- _TASK ITEM_
Show all lines from the listing below that contain "this".

--------------------------------

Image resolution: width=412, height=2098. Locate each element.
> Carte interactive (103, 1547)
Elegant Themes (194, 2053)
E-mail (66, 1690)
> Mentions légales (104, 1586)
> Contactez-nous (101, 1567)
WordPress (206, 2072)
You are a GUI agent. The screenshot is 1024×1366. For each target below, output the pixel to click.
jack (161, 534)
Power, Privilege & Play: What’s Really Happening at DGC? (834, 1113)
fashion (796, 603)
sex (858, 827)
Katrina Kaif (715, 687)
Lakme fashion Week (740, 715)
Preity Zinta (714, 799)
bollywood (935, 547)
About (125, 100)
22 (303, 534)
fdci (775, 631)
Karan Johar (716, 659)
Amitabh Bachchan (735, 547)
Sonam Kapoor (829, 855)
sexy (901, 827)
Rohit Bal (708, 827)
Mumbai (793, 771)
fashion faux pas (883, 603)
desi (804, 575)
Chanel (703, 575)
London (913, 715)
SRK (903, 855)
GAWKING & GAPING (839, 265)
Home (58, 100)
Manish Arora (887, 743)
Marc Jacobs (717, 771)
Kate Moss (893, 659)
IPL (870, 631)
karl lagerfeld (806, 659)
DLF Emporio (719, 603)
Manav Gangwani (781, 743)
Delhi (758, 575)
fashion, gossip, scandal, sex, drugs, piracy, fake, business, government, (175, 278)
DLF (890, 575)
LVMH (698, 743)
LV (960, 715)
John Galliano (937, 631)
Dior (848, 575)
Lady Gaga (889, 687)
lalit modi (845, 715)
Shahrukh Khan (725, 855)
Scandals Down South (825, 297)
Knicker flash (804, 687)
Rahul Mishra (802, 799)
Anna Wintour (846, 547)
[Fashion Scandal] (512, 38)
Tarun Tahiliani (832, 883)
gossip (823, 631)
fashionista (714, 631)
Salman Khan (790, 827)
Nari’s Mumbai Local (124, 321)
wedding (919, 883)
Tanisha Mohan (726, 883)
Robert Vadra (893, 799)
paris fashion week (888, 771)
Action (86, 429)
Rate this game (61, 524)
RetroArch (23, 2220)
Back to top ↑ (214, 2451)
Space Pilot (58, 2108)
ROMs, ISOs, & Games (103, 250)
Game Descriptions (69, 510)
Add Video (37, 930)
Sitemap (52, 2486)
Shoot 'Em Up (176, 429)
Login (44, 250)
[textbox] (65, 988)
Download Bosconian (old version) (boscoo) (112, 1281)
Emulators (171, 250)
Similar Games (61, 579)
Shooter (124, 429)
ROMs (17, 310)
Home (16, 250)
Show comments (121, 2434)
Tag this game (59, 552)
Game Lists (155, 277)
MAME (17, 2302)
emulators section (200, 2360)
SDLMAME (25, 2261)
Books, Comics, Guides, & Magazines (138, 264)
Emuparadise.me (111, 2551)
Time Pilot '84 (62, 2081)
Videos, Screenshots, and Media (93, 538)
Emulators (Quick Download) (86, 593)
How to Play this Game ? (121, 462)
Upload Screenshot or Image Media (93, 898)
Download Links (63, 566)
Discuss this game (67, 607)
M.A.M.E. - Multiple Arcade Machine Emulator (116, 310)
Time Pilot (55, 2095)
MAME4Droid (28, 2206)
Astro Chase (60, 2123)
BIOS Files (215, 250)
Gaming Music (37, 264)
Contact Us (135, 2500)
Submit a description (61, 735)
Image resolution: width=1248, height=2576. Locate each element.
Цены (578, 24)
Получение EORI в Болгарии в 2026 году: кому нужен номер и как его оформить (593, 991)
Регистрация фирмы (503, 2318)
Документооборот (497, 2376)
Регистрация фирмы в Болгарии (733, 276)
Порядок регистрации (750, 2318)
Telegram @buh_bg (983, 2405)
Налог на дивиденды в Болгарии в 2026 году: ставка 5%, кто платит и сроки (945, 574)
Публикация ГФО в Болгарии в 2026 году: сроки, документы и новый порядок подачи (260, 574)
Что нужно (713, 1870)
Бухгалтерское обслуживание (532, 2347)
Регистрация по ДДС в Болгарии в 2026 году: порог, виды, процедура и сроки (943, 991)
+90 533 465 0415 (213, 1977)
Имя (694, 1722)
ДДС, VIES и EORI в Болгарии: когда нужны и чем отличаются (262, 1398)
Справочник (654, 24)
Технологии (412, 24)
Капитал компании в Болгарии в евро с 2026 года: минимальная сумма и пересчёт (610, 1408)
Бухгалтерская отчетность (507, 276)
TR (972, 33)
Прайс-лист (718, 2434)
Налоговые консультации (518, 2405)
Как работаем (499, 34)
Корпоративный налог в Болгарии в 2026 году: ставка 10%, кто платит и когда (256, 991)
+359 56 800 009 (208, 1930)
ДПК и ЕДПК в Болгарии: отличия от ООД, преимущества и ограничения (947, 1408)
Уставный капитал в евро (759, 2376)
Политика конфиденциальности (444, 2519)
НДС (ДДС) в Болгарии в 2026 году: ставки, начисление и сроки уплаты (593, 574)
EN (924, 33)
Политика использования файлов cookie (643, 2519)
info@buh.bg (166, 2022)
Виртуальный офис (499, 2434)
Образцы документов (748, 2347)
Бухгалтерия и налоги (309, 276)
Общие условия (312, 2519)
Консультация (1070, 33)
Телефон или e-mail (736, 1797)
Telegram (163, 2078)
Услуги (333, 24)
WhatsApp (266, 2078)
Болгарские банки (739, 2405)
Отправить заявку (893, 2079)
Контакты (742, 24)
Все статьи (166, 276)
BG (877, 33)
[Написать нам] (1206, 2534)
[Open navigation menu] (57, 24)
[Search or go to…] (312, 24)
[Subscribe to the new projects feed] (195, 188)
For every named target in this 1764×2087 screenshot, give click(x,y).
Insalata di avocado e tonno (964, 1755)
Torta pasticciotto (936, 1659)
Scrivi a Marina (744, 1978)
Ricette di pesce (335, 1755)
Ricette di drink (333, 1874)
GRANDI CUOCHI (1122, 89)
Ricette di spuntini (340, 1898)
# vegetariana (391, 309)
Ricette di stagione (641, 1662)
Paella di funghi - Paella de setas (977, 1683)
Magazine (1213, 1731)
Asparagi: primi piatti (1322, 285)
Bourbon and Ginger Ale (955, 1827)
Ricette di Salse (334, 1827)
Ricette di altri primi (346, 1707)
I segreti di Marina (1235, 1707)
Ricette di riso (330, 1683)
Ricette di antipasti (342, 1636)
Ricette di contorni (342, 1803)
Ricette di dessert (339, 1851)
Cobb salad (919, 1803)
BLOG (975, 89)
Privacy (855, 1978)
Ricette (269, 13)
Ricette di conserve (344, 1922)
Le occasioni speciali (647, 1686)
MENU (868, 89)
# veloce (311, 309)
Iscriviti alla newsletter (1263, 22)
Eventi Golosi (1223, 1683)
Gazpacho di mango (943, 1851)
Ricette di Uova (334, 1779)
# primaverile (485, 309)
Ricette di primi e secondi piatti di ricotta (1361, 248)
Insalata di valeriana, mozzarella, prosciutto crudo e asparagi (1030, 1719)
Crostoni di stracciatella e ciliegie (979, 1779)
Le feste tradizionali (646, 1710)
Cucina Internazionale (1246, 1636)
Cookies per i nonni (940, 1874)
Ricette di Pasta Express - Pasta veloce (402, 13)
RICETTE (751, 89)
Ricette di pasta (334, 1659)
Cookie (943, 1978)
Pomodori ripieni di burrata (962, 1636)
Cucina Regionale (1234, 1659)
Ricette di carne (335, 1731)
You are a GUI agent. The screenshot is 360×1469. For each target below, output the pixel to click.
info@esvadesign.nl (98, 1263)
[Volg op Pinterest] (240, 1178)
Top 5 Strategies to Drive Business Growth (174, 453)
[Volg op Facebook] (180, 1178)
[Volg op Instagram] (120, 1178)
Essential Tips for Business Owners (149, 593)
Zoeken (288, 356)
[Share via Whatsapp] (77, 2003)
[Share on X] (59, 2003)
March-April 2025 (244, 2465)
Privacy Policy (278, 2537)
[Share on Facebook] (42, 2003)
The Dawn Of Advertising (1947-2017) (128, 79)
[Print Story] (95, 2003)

--------------------------------

- _ANSWER TO THE PROBLEM_
Rate this game (61, 524)
Tag this game (59, 552)
How to Play this Game ? (121, 462)
Discuss this game (67, 607)
For every named target in this 1764×2087 screenshot, give click(x,y).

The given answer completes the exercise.